Chief Operating Officer

Nitin has over 20 years of success in global executions of business technology, driving operational efficiency and digital scalability for some of the world’s largest enterprise clients. 


Nitin spent 16 years at Redknee holding executive positions in Research and Development, Customer Operations, Partner Alliances, and most recently as COO.

Jeff Brunet​

President, Co-Founder

Jeff has more than 20 years of experience in the startup world, founding and growing 4 software companies: AracNet, Mobile Diagnostix (HP), ClickFree, and Wysdom.AI. 


His in-depth understanding of software development and the challenges in making new technologies successful in the startup world prove invaluable as he serves on the boards of XMG, SurfEasy (Opera), Locationary (Apple), Groupie, and as an advisor to Pushlife (Google), LogMeIn (IPO) and HP. 

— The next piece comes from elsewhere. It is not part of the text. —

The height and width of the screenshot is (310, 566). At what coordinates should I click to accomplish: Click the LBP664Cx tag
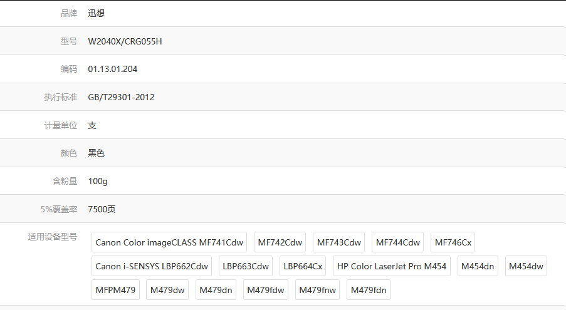(x=303, y=266)
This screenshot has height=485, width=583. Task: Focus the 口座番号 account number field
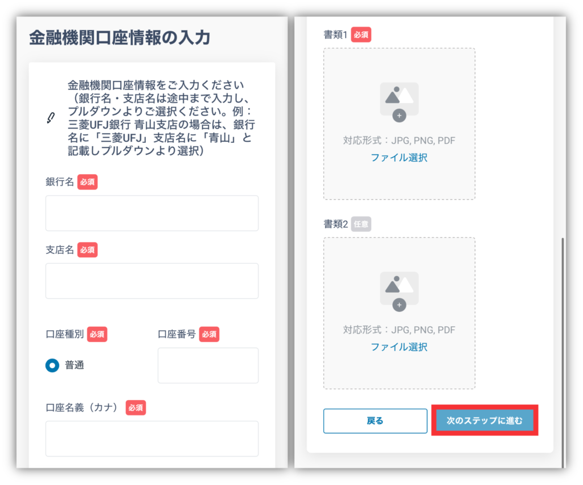point(208,365)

Jeff holds 23 issued patents in the wireless and consumer electronics spaces and is the lead inventor on 30+ pending patents.

Ian Collins​

CEO, Co-Founder

Ian has founded and grown 6 technology companies over the past 20 years, primarily in the enterprise software space including Wyrex, Mobile Diagnostix (HP), Clickfree, and most recently Wysdom.AI. 


Ian invests, mentors, and sits on the boards of several startups in the Toronto area.